AVAILABLE DATA:
———

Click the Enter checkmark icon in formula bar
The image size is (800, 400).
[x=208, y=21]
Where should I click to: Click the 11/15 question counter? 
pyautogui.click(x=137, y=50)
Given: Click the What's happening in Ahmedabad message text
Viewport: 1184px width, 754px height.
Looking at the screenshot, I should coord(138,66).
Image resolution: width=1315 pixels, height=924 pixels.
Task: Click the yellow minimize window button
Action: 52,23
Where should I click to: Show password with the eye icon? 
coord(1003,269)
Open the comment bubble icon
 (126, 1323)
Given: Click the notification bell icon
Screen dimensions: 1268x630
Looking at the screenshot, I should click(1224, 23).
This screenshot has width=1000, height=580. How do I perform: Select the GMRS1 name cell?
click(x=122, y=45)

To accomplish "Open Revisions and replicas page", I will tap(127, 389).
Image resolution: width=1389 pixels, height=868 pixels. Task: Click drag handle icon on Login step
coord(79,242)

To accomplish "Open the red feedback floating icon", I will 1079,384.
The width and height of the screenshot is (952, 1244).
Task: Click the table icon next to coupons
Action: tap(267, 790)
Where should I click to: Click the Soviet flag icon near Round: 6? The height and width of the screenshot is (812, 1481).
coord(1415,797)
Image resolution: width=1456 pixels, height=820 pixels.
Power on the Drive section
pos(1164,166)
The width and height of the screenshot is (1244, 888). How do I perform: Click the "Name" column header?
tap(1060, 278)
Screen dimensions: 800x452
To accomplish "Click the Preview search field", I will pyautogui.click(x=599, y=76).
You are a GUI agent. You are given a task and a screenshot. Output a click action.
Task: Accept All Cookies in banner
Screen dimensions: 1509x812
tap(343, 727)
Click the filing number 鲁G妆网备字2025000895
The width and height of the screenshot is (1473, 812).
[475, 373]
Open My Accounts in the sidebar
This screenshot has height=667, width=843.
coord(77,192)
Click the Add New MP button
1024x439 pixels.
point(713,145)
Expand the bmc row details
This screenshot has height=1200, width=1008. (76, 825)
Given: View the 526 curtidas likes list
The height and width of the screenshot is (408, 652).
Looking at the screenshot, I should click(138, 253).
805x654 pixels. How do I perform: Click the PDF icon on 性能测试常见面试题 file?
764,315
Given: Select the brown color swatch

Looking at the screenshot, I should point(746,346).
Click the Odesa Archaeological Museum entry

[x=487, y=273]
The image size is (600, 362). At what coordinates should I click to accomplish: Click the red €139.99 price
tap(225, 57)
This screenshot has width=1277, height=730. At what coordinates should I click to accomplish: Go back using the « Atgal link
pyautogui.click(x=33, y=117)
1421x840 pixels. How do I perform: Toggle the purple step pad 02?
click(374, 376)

———

WRITTEN TASK: Please render all of the lines above as a JSON list of strings, one string per line, leaving out blank lines.

RIGHT ANSWER:
[
  "Click the Enter checkmark icon in formula bar",
  "The image size is (800, 400).",
  "[x=208, y=21]",
  "Where should I click to: Click the 11/15 question counter? ",
  "pyautogui.click(x=137, y=50)",
  "Given: Click the What's happening in Ahmedabad message text",
  "Viewport: 1184px width, 754px height.",
  "Looking at the screenshot, I should coord(138,66).",
  "Image resolution: width=1315 pixels, height=924 pixels.",
  "Task: Click the yellow minimize window button",
  "Action: 52,23",
  "Where should I click to: Show password with the eye icon? ",
  "coord(1003,269)",
  "Open the comment bubble icon",
  " (126, 1323)",
  "Given: Click the notification bell icon",
  "Screen dimensions: 1268x630",
  "Looking at the screenshot, I should click(1224, 23).",
  "This screenshot has width=1000, height=580. How do I perform: Select the GMRS1 name cell?",
  "click(x=122, y=45)",
  "To accomplish \"Open Revisions and replicas page\", I will tap(127, 389).",
  "Image resolution: width=1389 pixels, height=868 pixels. Task: Click drag handle icon on Login step",
  "coord(79,242)",
  "To accomplish \"Open the red feedback floating icon\", I will 1079,384.",
  "The width and height of the screenshot is (952, 1244).",
  "Task: Click the table icon next to coupons",
  "Action: tap(267, 790)",
  "Where should I click to: Click the Soviet flag icon near Round: 6? The height and width of the screenshot is (812, 1481).",
  "coord(1415,797)",
  "Image resolution: width=1456 pixels, height=820 pixels.",
  "Power on the Drive section",
  "pos(1164,166)",
  "The width and height of the screenshot is (1244, 888). How do I perform: Click the \"Name\" column header?",
  "tap(1060, 278)",
  "Screen dimensions: 800x452",
  "To accomplish \"Click the Preview search field\", I will pyautogui.click(x=599, y=76).",
  "You are a GUI agent. You are given a task and a screenshot. Output a click action.",
  "Task: Accept All Cookies in banner",
  "Screen dimensions: 1509x812",
  "tap(343, 727)",
  "Click the filing number 鲁G妆网备字2025000895",
  "The width and height of the screenshot is (1473, 812).",
  "[475, 373]",
  "Open My Accounts in the sidebar",
  "This screenshot has height=667, width=843.",
  "coord(77,192)",
  "Click the Add New MP button",
  "1024x439 pixels.",
  "point(713,145)",
  "Expand the bmc row details",
  "This screenshot has height=1200, width=1008. (76, 825)",
  "Given: View the 526 curtidas likes list",
  "The height and width of the screenshot is (408, 652).",
  "Looking at the screenshot, I should click(138, 253).",
  "805x654 pixels. How do I perform: Click the PDF icon on 性能测试常见面试题 file?",
  "764,315",
  "Given: Select the brown color swatch",
  "Looking at the screenshot, I should point(746,346).",
  "Click the Odesa Archaeological Museum entry",
  "[x=487, y=273]",
  "The image size is (600, 362). At what coordinates should I click to accomplish: Click the red €139.99 price",
  "tap(225, 57)",
  "This screenshot has width=1277, height=730. At what coordinates should I click to accomplish: Go back using the « Atgal link",
  "pyautogui.click(x=33, y=117)",
  "1421x840 pixels. How do I perform: Toggle the purple step pad 02?",
  "click(374, 376)"
]